*Try it:* For the entries below, print exactly the lines between the line holding "Non-discrimination (163, 2003)" and the line holding "Academics (83, 1278)", inclusive, and nothing else.

(Collected data entries)

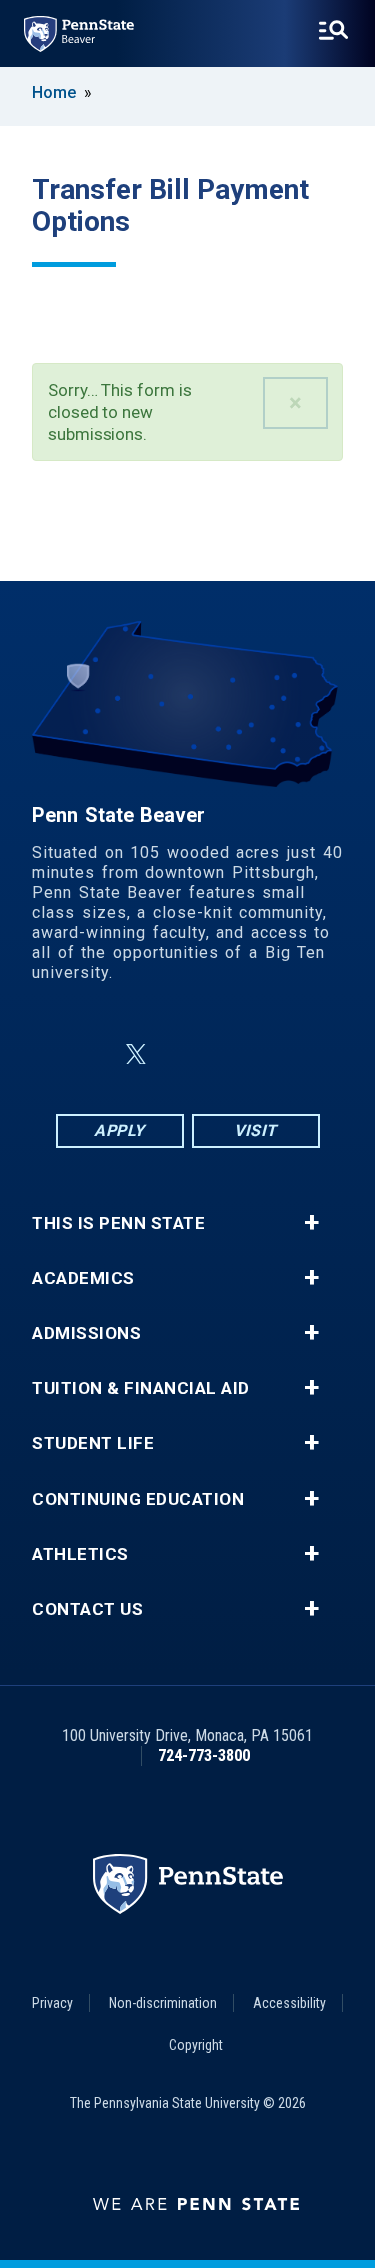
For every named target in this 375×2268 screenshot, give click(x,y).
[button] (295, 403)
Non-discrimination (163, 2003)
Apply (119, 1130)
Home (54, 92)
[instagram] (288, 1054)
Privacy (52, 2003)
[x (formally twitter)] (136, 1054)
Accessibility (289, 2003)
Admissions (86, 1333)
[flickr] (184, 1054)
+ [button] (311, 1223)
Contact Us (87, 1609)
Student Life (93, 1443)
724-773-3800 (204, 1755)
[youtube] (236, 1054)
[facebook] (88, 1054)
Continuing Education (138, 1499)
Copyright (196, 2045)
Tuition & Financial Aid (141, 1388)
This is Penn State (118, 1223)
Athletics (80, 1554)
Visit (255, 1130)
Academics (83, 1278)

==

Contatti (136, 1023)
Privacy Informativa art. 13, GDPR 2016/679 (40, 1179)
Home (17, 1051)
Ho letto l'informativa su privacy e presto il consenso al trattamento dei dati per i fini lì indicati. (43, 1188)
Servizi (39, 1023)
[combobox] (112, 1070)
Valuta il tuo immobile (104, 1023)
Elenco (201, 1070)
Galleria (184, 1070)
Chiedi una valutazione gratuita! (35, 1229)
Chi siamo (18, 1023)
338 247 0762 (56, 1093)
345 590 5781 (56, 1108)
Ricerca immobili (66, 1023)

*Task response:*
Non-discrimination (163, 2003)
Apply (119, 1130)
Home (54, 92)
[instagram] (288, 1054)
Privacy (52, 2003)
[x (formally twitter)] (136, 1054)
Accessibility (289, 2003)
Admissions (86, 1333)
[flickr] (184, 1054)
+ [button] (311, 1223)
Contact Us (87, 1609)
Student Life (93, 1443)
724-773-3800 (204, 1755)
[youtube] (236, 1054)
[facebook] (88, 1054)
Continuing Education (138, 1499)
Copyright (196, 2045)
Tuition & Financial Aid (141, 1388)
This is Penn State (118, 1223)
Athletics (80, 1554)
Visit (255, 1130)
Academics (83, 1278)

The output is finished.